Alexander has found some special ways to spread her love of food. In 1986 she came up with the idea of bringing Victoria's producers in contact with consumers at a fair. Now, every February, the state holds a Harvest Picnic.

For those who can't make it to the picnic, there is Alexander's book, released last month in the United States, "Stephanie's Australia: Travelling and Tasting" (Charles E. Tuttle & Co., $34.95). The book is the result of scores of trips taken over a two-year period to meet the top provisioners and restaurateurs in Australia. What emerges is a perspective on the country and culture as seen through its food.

Alexander, for example, visits Ian Milburn, who lives in the Mallee, a large, grain-growing area about 160 miles northwest of Melbourne. She describes how Mr. Milburn, whose family has been on the land since the 1870s, has linked up with other farmers to produce high-quality squab and chicken.

The visit is about more than food; it is about the land and how it relates to Australia. Many people have seen Aboriginal festive meetings - called corroborees - with Aborigines marked with earth-colored paints. Alexander, though, recounts how she slipped out of bed early in the morning for a last look at Milburn's farm. She writes, "I was stopped in my tracks by the sight of a stand of slender, straight saplings in full corroboree markings of purple, powdery ocher, and red-brown. It was a thrilling and moving moment of absolute understanding."

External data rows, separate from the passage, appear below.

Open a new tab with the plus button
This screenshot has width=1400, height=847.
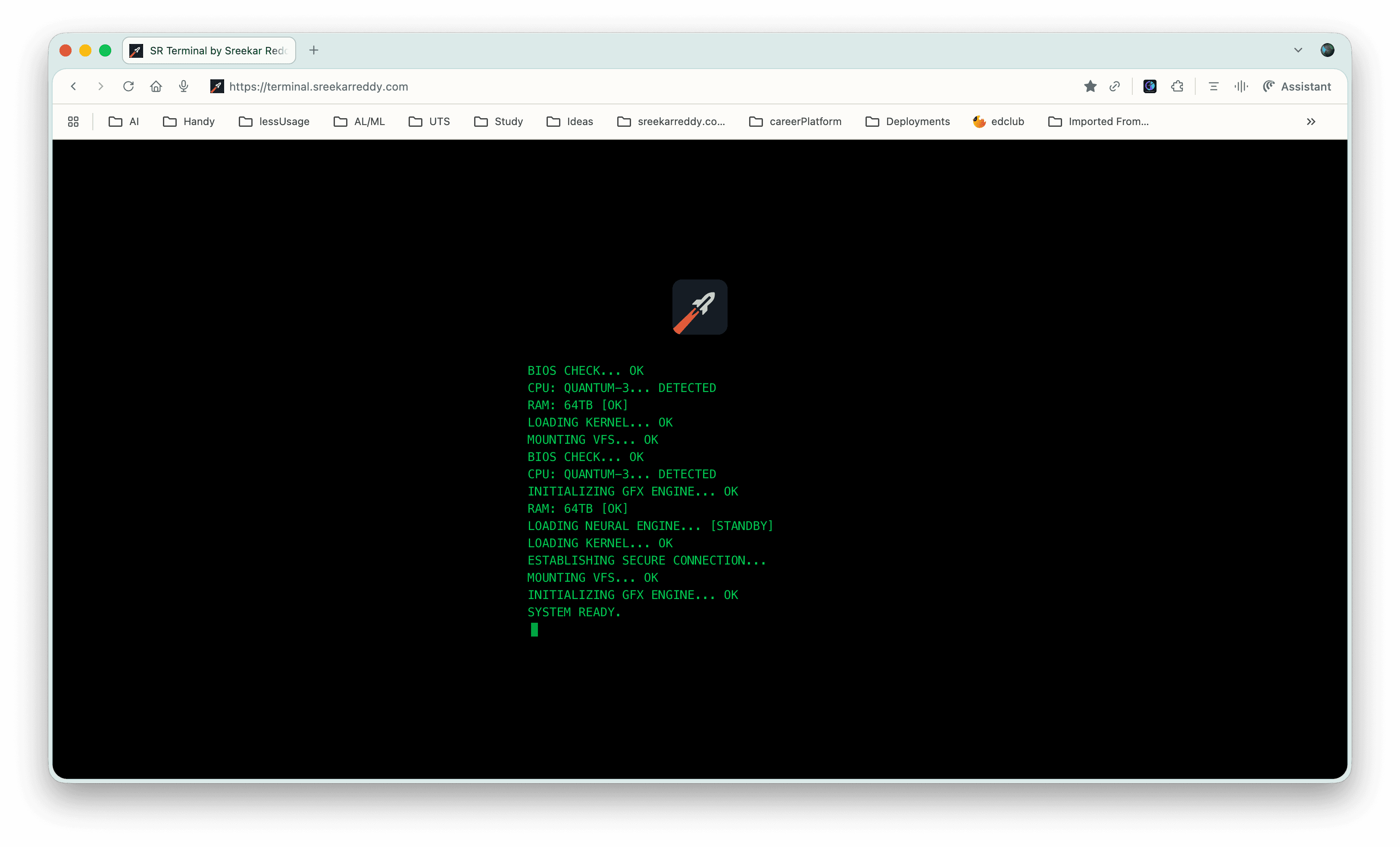tap(313, 50)
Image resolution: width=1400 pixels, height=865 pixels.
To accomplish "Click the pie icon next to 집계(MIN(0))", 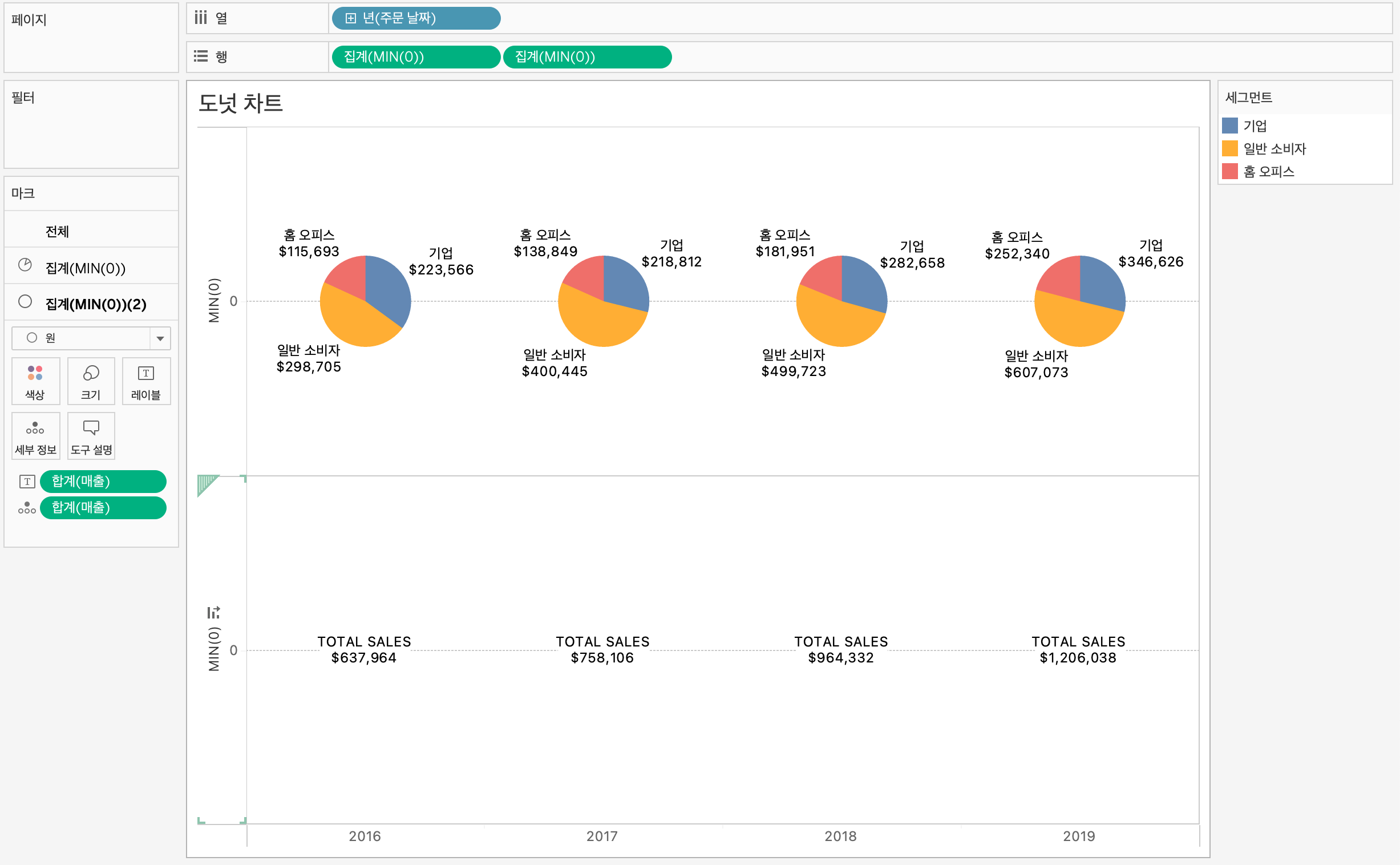I will 25,265.
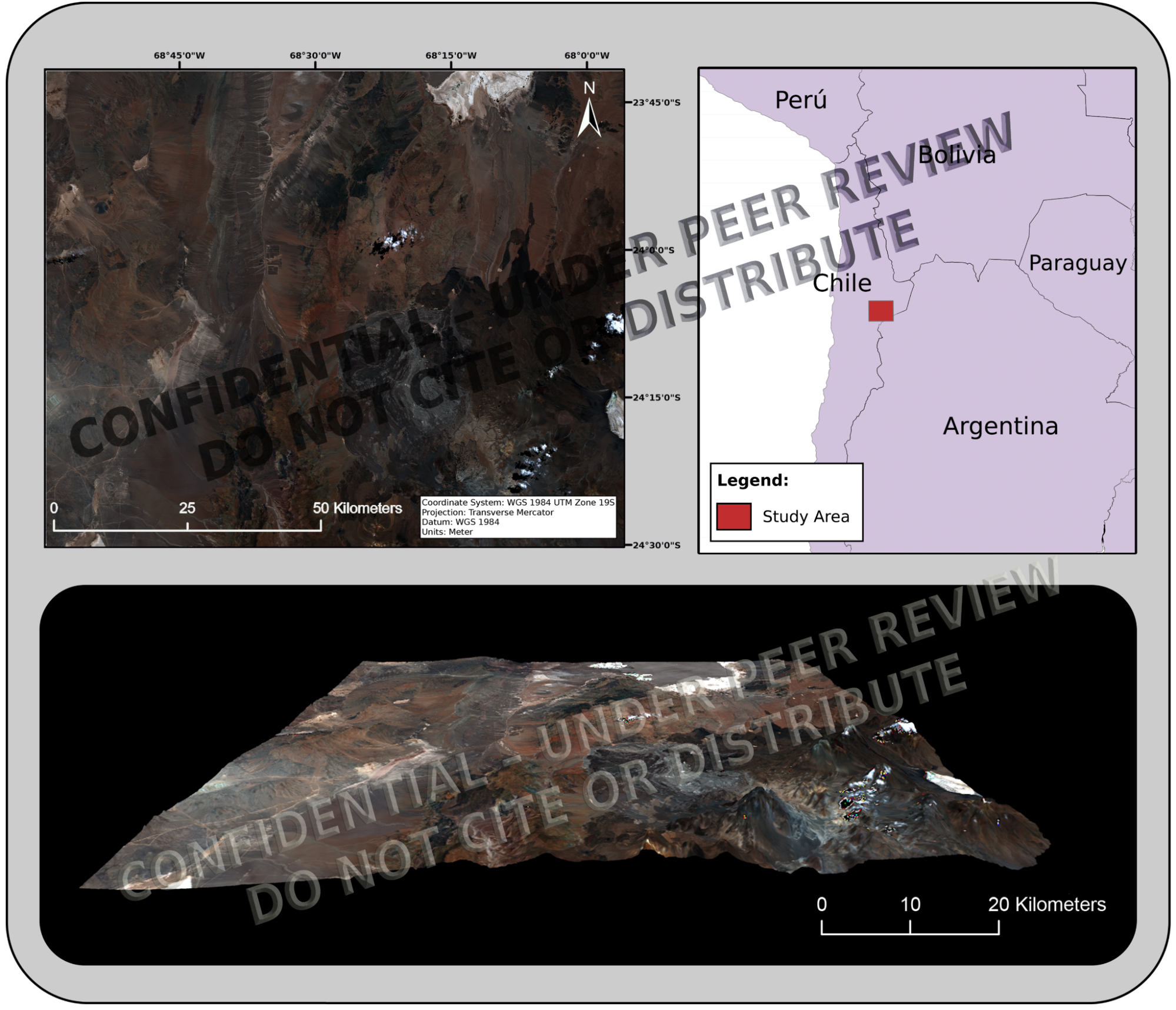
Task: Click the 20 Kilometers label in 3D view
Action: click(x=1047, y=904)
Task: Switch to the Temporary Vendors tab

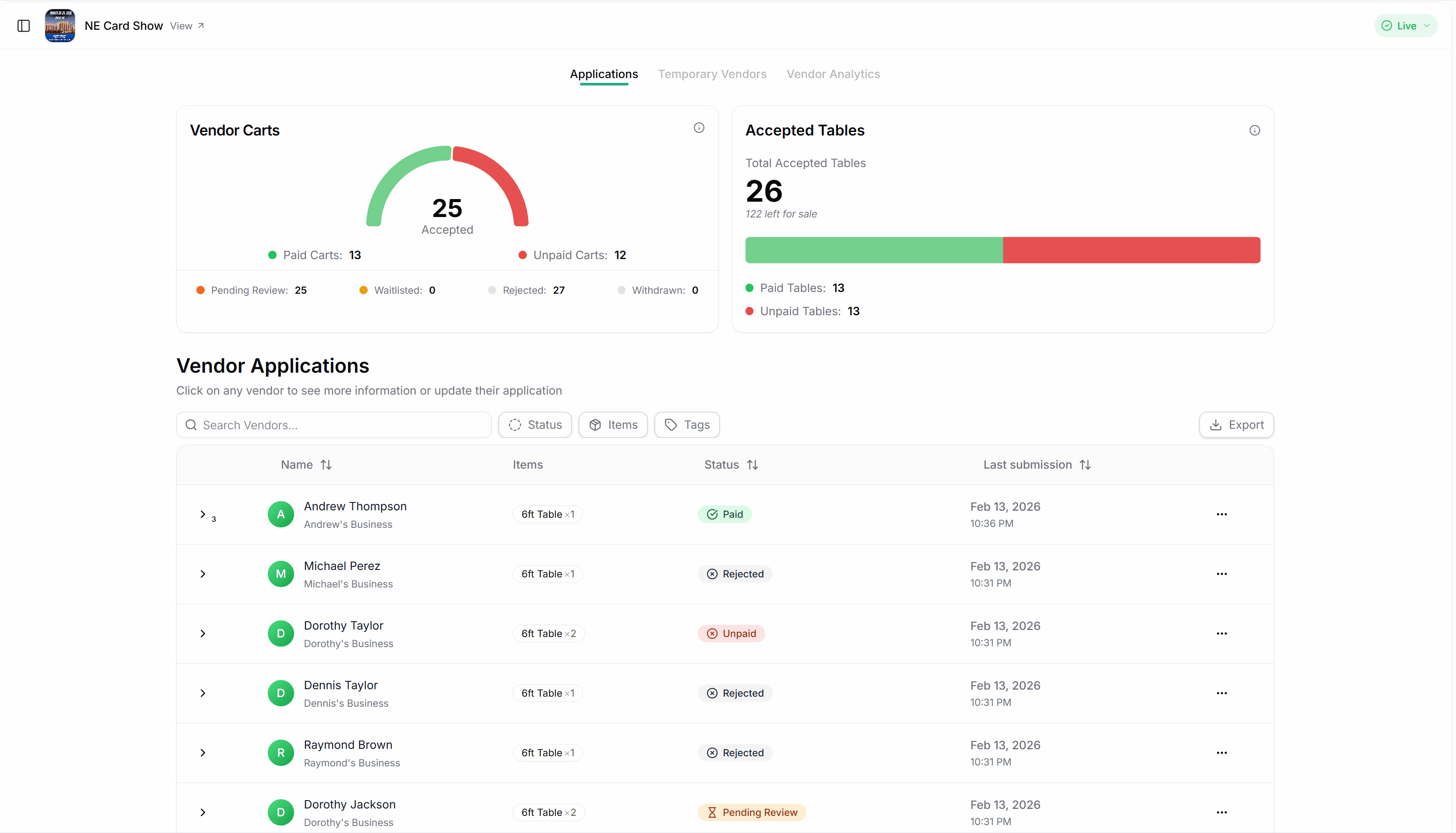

Such moments helped Alexander define what she wants out of her own restaurant and cooking. "My food will be produce-centered. The dishes I will create - the way I put together things will always depend on being inspired by a particular theme, a particular piece of food. I've done that for a long time but without having any particular reason," she says. "Now ... I see myself as firmly centered in Australia."